Or les masses n'ont pas suivi, attachées à leur identité nationale, la nation seule nourrissant l' eurocratie comme hostile ou du moins étrangère à la Nation. Ce dont profitait l' extrême-droite qui s'auto-proclamait propriétaire des valeurs traditionnelles prétendument délaissées.

Wolton propose de mette fin à cette dérive, ce cesser d'opposer identité européenne et identité nationale:

"Plus d'espace politique européen s'élargit en nombre de pays, plus il est nécessaire de valoriser les identités de départ. Toujours selon le principe élémentaire selon lequel il ne peut y avoir de nouvelles identités sans intégration des précédentes".

Mais comment réaliser ce nécessaire dépassement, sans en faire comprendre la nécessité? Sans le communiquer, autrement dit, afin que se réalise une Europe enfin démocratique, avec l'accord de tous?

 

La communication

 

La communication est d'autant plus éloignée du véritable dialogue démocratique qu'elle se fait dans un contexte social qui ne favorise pas, c'est le moins qu'on puisse dire, un tel dialogue: celui de la "démocratie de masse", ou de la "société individualiste de masse", de la "foule solitaire", pour employer l'expression de David Riesman. Celui-ci met au jour une contradiction centrale: promotion de l'individu d'un côté, triomphe du nombre et de la massification (et donc de l'anéantissement des individualités) de l'autre.

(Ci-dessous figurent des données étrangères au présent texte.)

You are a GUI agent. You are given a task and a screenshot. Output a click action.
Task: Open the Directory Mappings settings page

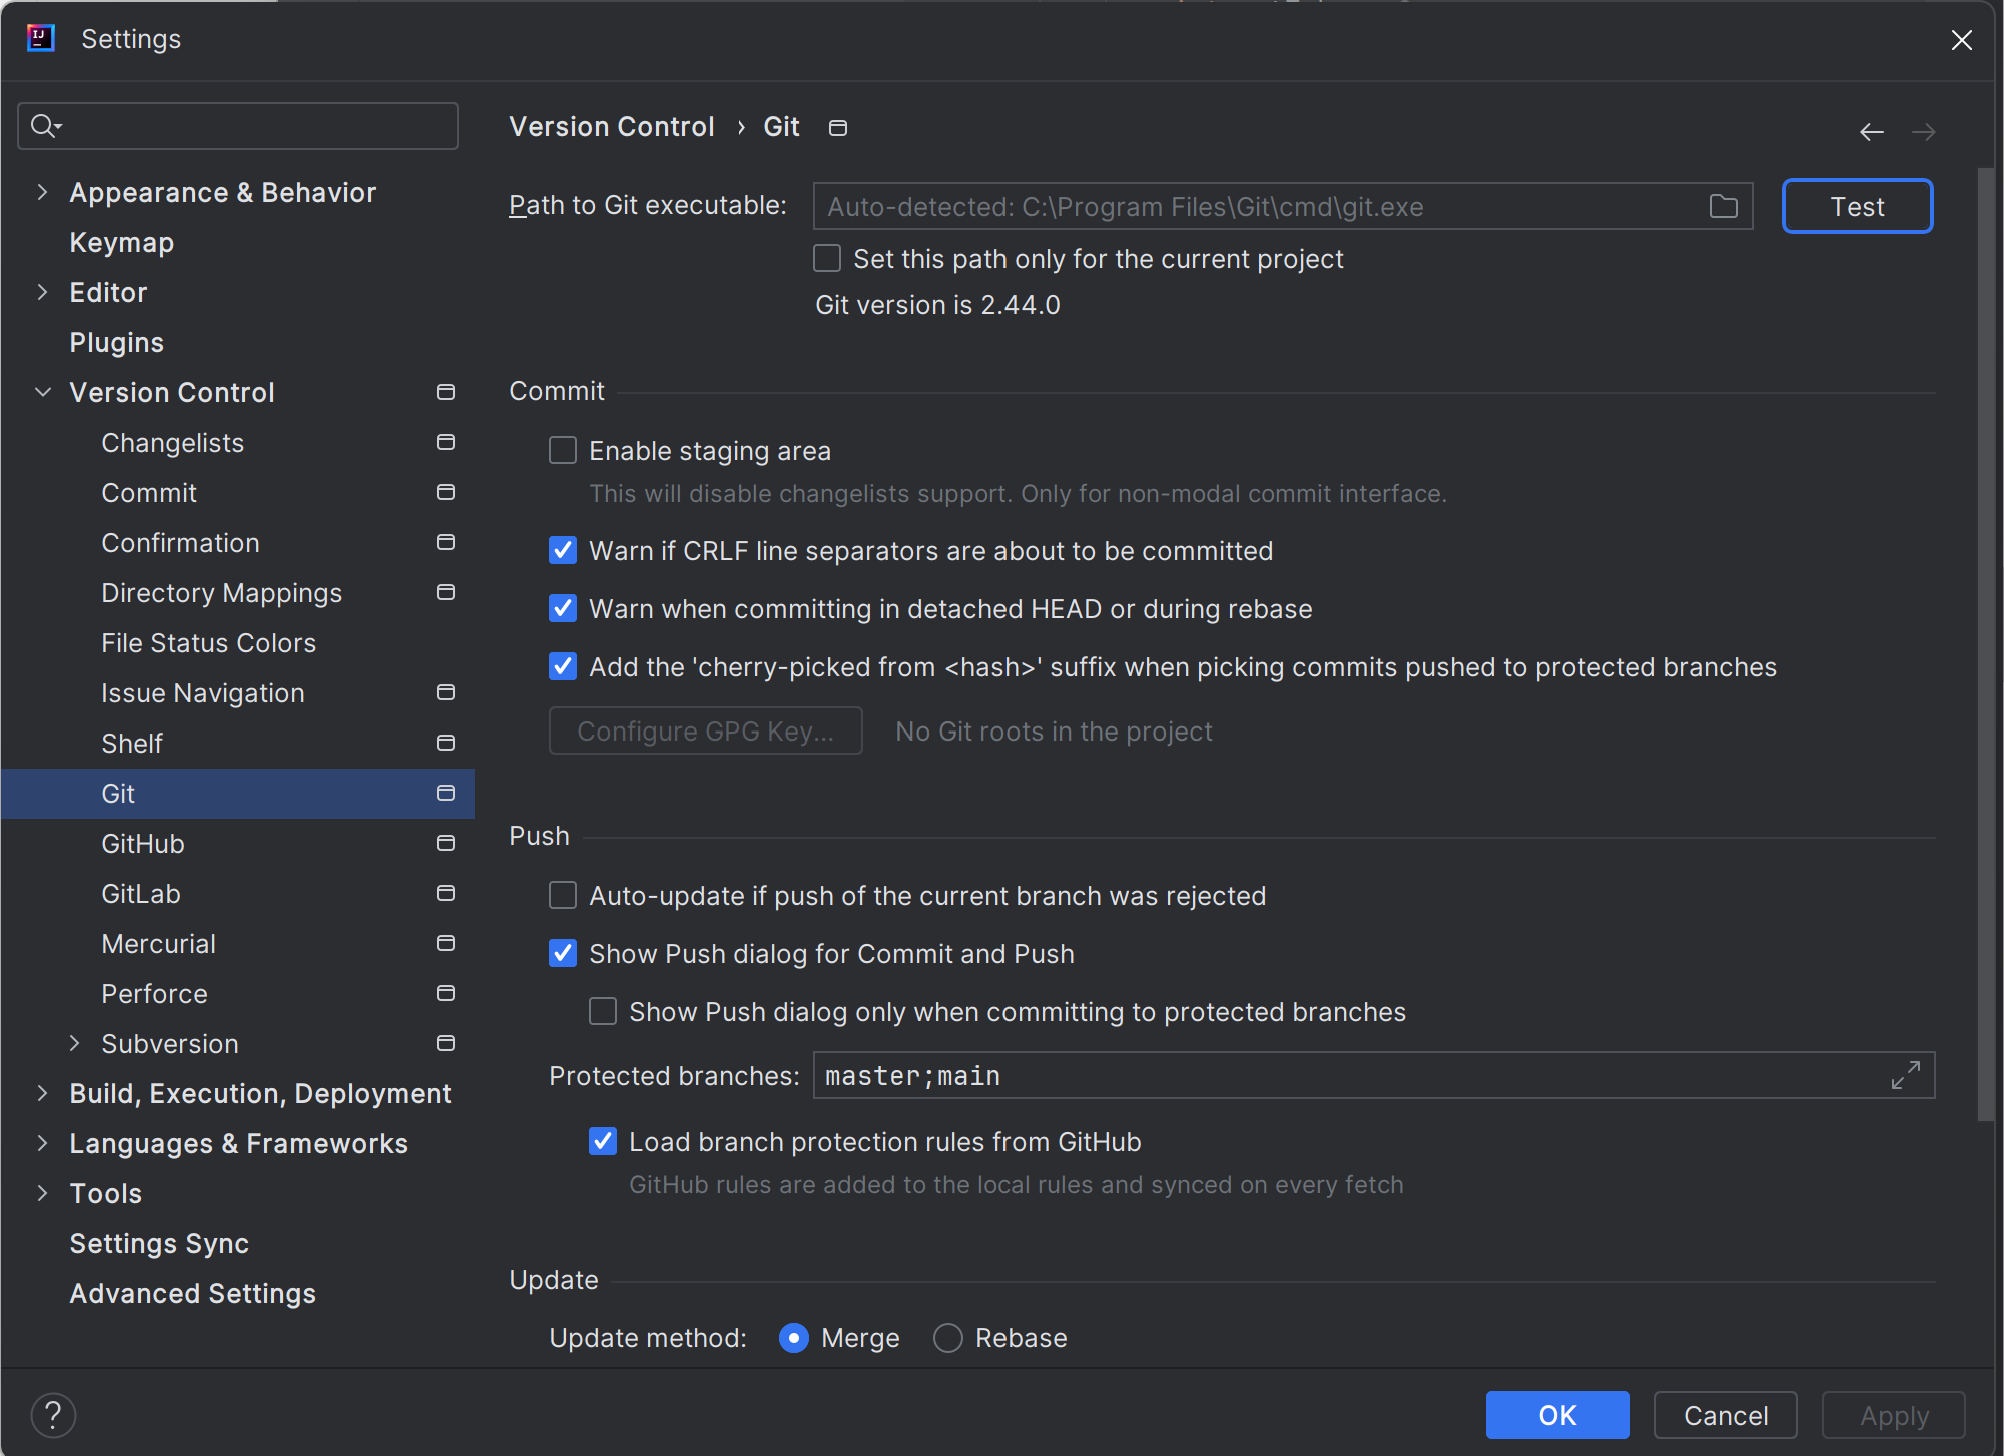(x=221, y=593)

"Pour le dire d'un mot, le citoyen d'aujourd'hui est un géant en matière d'information et de consommation, et un nain en matière d'action. Il peut tout savoir et tout consommer, mais il ne peut agir sur la réalité, trop compliquée, trop organisée. Il est trop éloigné des lieux de décision".

Or l' Europe ne résout pas les contradictions de la "démocratie de masse". Elle les aggrave au contraire, puisqu'elle est distance croissante entre l' individu et les centres du pouvoir, bureaucratisation et réglementation à la fois plus importantes et plus difficiles à bien comprendre, élargissement de l'ensemble collectif au détriment de cet ensemble.

Ces difficultés ou contradictions aident à comprendre les problèmes de la communication, dont elles constituent le contexte social.

 

Les limites de la télévision

 

Poursuivant des analyses qu'il avait commencé d'entreprendre dans son "Eloge du grand public" (Flammarion, 1980), Dominique Wolton explique qu' "information et communication ne sont pas forcément des alliées de l' Europe démocratique à construire", le moyen de renforcer l'adhésion. Beaucoup y ont cru: la communication fait reculer les préjugés.

Si elle aida la démocratie dans les différents Etats-Nations, elle devrait pouvoir rendre le même service au niveau de l' Europe. Et, s'appuyant sur ce raisonnement, on souhaite que le médium le plus largement utilisé (la télévision) vienne en aide à la démocratie européenne défaillante.

Un tel espoir rencontre de nombreuses objections. D'abord, si la télévision standardise, homogénéise, "massifie" les individus au niveau national, elle devrait jouer un rôle similaire -et peu souhaitable-, dans le cadre européen plus vaste.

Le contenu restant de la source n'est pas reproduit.